[Work request]
Starting with the line that contains "Identify the click" and stopping after the line that contains "Tout accepter (264, 2548)", return each line below exactly as written, with no others.

[Provided information]
********************

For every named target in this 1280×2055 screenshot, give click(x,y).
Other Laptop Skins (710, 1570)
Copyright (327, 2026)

********************

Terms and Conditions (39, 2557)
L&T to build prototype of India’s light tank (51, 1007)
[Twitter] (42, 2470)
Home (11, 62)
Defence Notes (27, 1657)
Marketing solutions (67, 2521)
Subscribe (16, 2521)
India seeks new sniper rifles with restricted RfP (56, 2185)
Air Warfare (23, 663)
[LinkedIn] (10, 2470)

********************

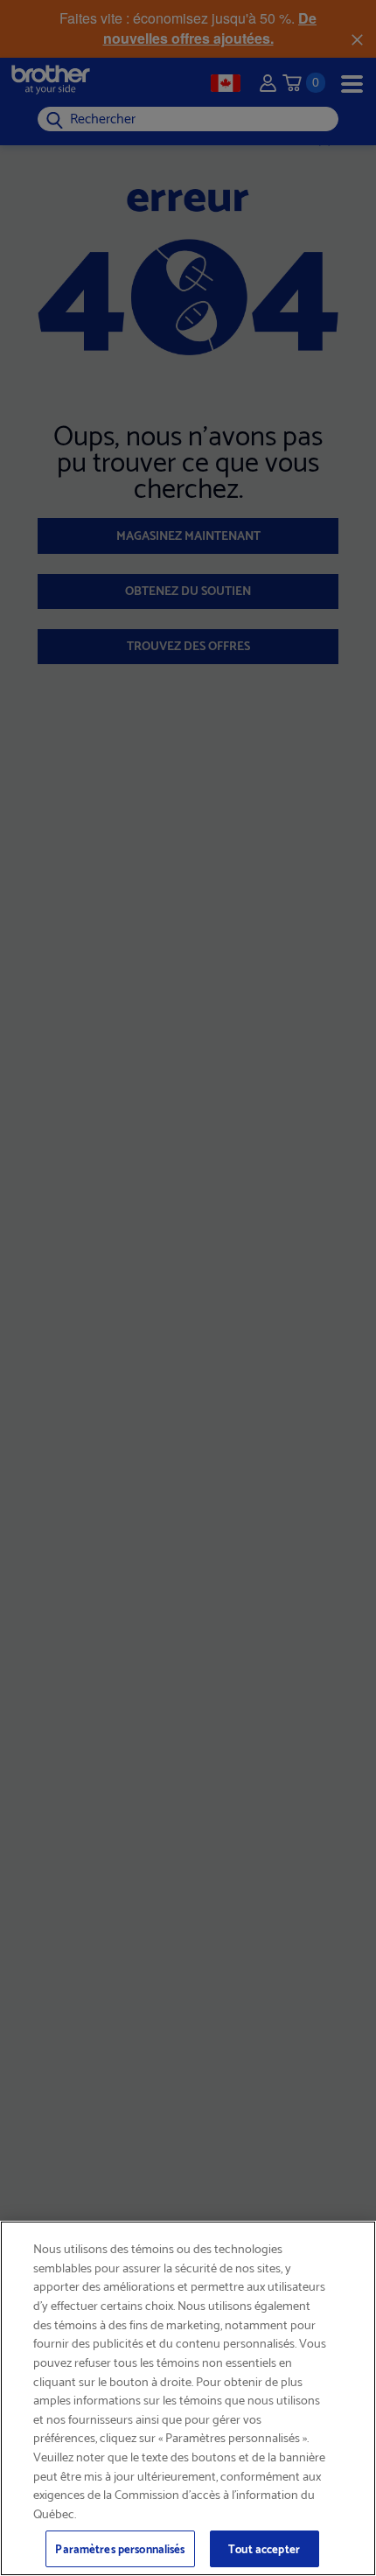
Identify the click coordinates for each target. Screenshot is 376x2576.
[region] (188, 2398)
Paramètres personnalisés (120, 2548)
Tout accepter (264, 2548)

********************

[Result]
Identify the click coordinates for each target. Screenshot is 376x2576.
[region] (188, 2398)
Paramètres personnalisés (120, 2548)
Tout accepter (264, 2548)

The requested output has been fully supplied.